# Round One: In Questa Reggia: Marton, Marc, Nilsson



## Seattleoperafan (Mar 24, 2013)

This is one of my top 5 favorite arias. All six of my ladies were well known as tremendous Turandots. Marton often missed her high C's but she was in great voice here and looked fabulous. This is Marc's very best video performance and it is when she won the Tucker Prize with unreal high notes. It just returned to Youtube after a long absence. I played it for an opera buddy who didn't know Marc and when she hit that first B5 he fell down and started kicking his legs in the air! Nilsson is unbeatable when it came to her gowns and jewels onstage!!!!!!!! Her jewels rivaled Elizabeth Taylor's. She was all prima donna. She made most of her money as Turandot. I can't imagine hearing her sing this live.


----------



## Shaafee Shameem (Aug 4, 2021)

Seattleoperafan said:


> This is one of my top 5 favorite arias. All six of my ladies were well known as tremendous Turandots. Marton often missed her high C's but she was in great voice here and looked fabulous. This is Marc's very best video performance and it is when she won the Tucker Prize with unreal high notes. It just returned to Youtube after a long absence. I played it for an opera buddy who didn't know Marc and when she hit that first B5 he fell down and started kicking his legs in the air! Nilsson is unbeatable when it came to her gowns and jewels onstage!!!!!!!! Her jewels rivaled Elizabeth Taylor's. She was all prima donna. She made most of her money as Turandot. I can't imagine hearing her sing this live.
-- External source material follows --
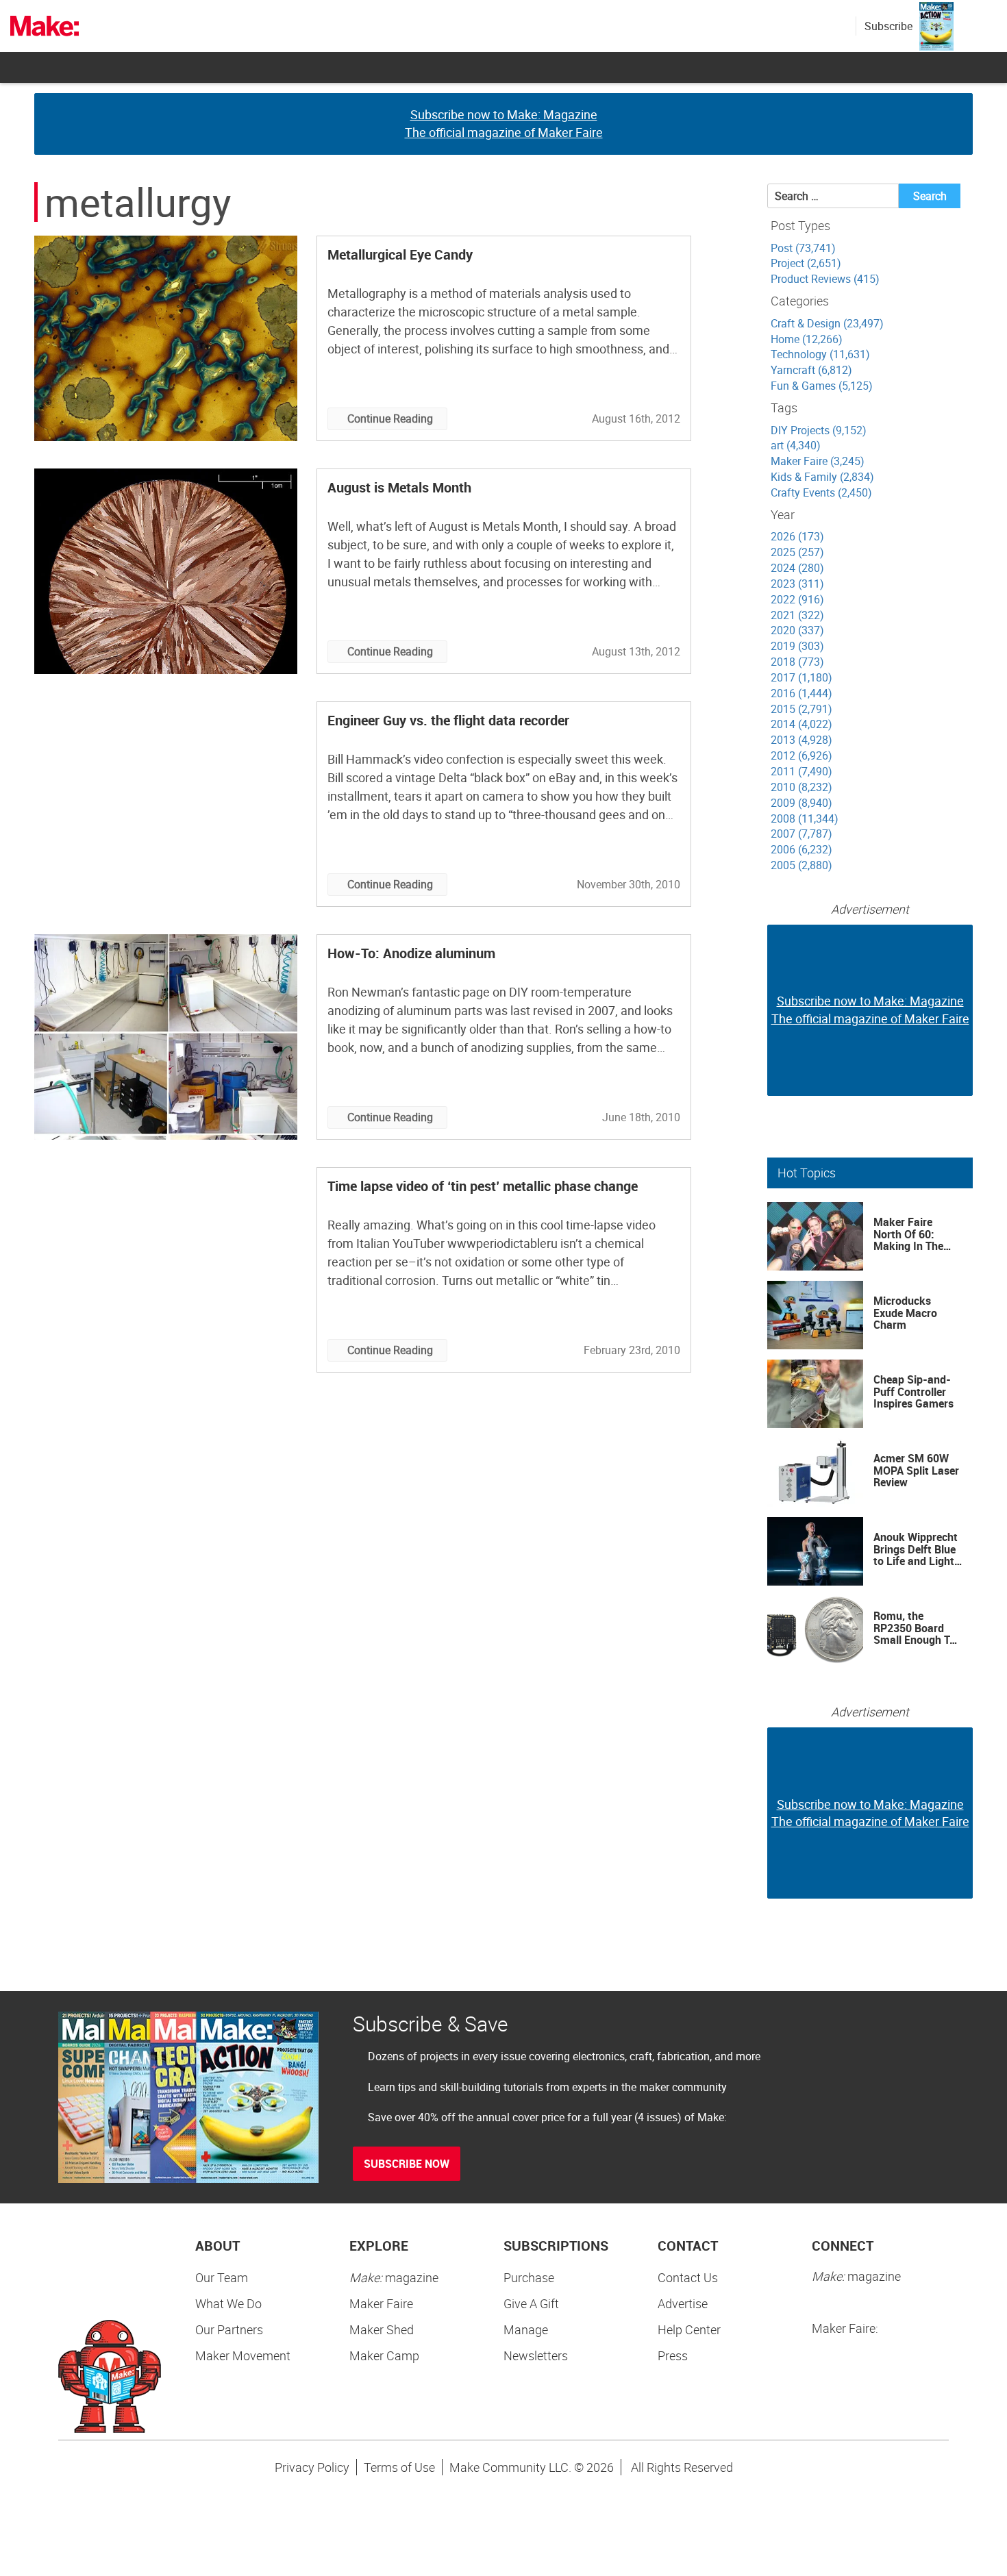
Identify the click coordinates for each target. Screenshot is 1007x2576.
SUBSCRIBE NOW (406, 2163)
Nilsson. Although not usually among my favourites, the sheer gleam of her high notes has always been remarkable. She sings with some authority here as well. Easy choice for me!


----------



## Woodduck (Mar 17, 2014)

I should point out immediately that Nilsson's performance on the Ed Sullivan Show was apparently circumscribed by a time constraint, resulting not only in a rushed and cursory rendition but also in the omission of a whole section of the aria: 

"Pure nel tempo che ciascun ricorda
Fu sgomento e terrore e rombo d'armi
Il regno vinto! Il regno vinto!
E Lou-Ling, la mia ava, trascinata
Da un uomo come te, come te
Straniero, là nella notte atroce
Dove si spense la sua fresca voce!"

This is inexcusable and puts Nilsson's performance out of the running. She is much better represented elsewhere. Perhaps a more representative selection - there must be a lot of them - could be included in the next round. Is there a live one with Corelli, by chance?

Of the remaining two I guess I'll go with Marc, despite the odd, covered quality of her low voice. Marton is competent but seems cold. Yes, I know Turandot is an ice princess.


----------



## MAS (Apr 15, 2015)

Woodduck said:


> I should point out immediately that Nilsson's performance on the Ed Sullivan Show was apparently circumscribed by a time constraint, resulting not only in a rushed and cursory rendition but also in the ommission of a whole section of the aria:
> 
> "Pure nel tempo che ciascun ricorda
> Fu sgomento e terrore e rombo d'armi
> ...


I agree. Nilsson is disqualified. I don't like Marton's hard pressed sound. At least Marc sings on the words throughout, while both Marton and Nilsson forget the words at the climax.


----------



## Seattleoperafan (Mar 24, 2013)

Well I have failed you over glitz and diamonds. Nilsson looked and sounded so good I missed the obvious. I don't know if it allowed but I replaced Nilsson's performance with a different one. I don't know how else to fix this and this was one of my favorite contests. I feel awful. I have 3 audio only next round. Should I eliminate one of them and do an audio only of her? She might not win, though. Stiff competion. I don't know how to get the poll restarted. I've let you down.


----------



## Woodduck (Mar 17, 2014)

Seattleoperafan said:


> Well I have failed you over glitz and diamonds. Nilsson looked and sounded so good I missed the obvious. I don't know if it allowed but I replaced Nilsson's performance with a different one. I don't know how else to fix this and this was one of my favorite contests. I feel awful. I have 3 audio only next round. Should I eliminate one of them and do an audio only of her? She might not win, though. Stiff competion. I don't know how to get the poll restarted. I've let you down.


Since people have already voted there's nothing you can do about this round. You could either include Nilsson in the next round or do a redo of this one. Maybe ask the mods to delete this thread and start over.


----------



## Seattleoperafan (Mar 24, 2013)

PLEASE STOP VOTING. Will seek a redo from management.


----------



## Art Rock (Nov 28, 2009)

A new and improved thread is now available:
NEW Round One: In Questa Reggia:Lindstrom, Dimitrova, Nilsson

This one is closed.

:tiphat:


----------